▶ **Records to process**
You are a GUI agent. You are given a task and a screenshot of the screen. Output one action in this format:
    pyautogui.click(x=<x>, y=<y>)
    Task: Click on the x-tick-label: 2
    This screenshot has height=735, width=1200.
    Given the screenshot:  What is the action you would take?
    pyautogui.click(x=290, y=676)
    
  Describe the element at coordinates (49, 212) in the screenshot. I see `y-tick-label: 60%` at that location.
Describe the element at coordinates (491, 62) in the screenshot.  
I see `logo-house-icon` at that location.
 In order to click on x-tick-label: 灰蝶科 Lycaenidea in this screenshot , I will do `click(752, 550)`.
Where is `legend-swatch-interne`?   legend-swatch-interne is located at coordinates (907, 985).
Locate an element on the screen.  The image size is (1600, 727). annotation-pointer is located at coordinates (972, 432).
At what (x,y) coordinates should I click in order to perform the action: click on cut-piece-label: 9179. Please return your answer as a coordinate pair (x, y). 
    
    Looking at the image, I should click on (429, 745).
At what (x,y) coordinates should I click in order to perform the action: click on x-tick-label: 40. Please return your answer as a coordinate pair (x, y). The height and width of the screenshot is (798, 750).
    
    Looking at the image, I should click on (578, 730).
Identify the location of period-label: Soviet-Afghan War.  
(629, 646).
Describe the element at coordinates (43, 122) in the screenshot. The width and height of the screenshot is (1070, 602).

▶ **Task item**
Starting at the line that has "Locate an element" and stopping at the end of the records, update the lines by replacing "coordinate pair" with "point" and leaving all else unchanged. Give only those lines.

▶ **Solution below**
Locate an element on the screen.  The image size is (1600, 727). annotation-pointer is located at coordinates (972, 432).
At what (x,y) coordinates should I click in order to perform the action: click on cut-piece-label: 9179. Please return your answer as a point (x, y). 
    
    Looking at the image, I should click on (429, 745).
At what (x,y) coordinates should I click in order to perform the action: click on x-tick-label: 40. Please return your answer as a point (x, y). The height and width of the screenshot is (798, 750).
    
    Looking at the image, I should click on (578, 730).
Identify the location of period-label: Soviet-Afghan War.  
(629, 646).
Describe the element at coordinates (43, 122) in the screenshot. The width and height of the screenshot is (1070, 602).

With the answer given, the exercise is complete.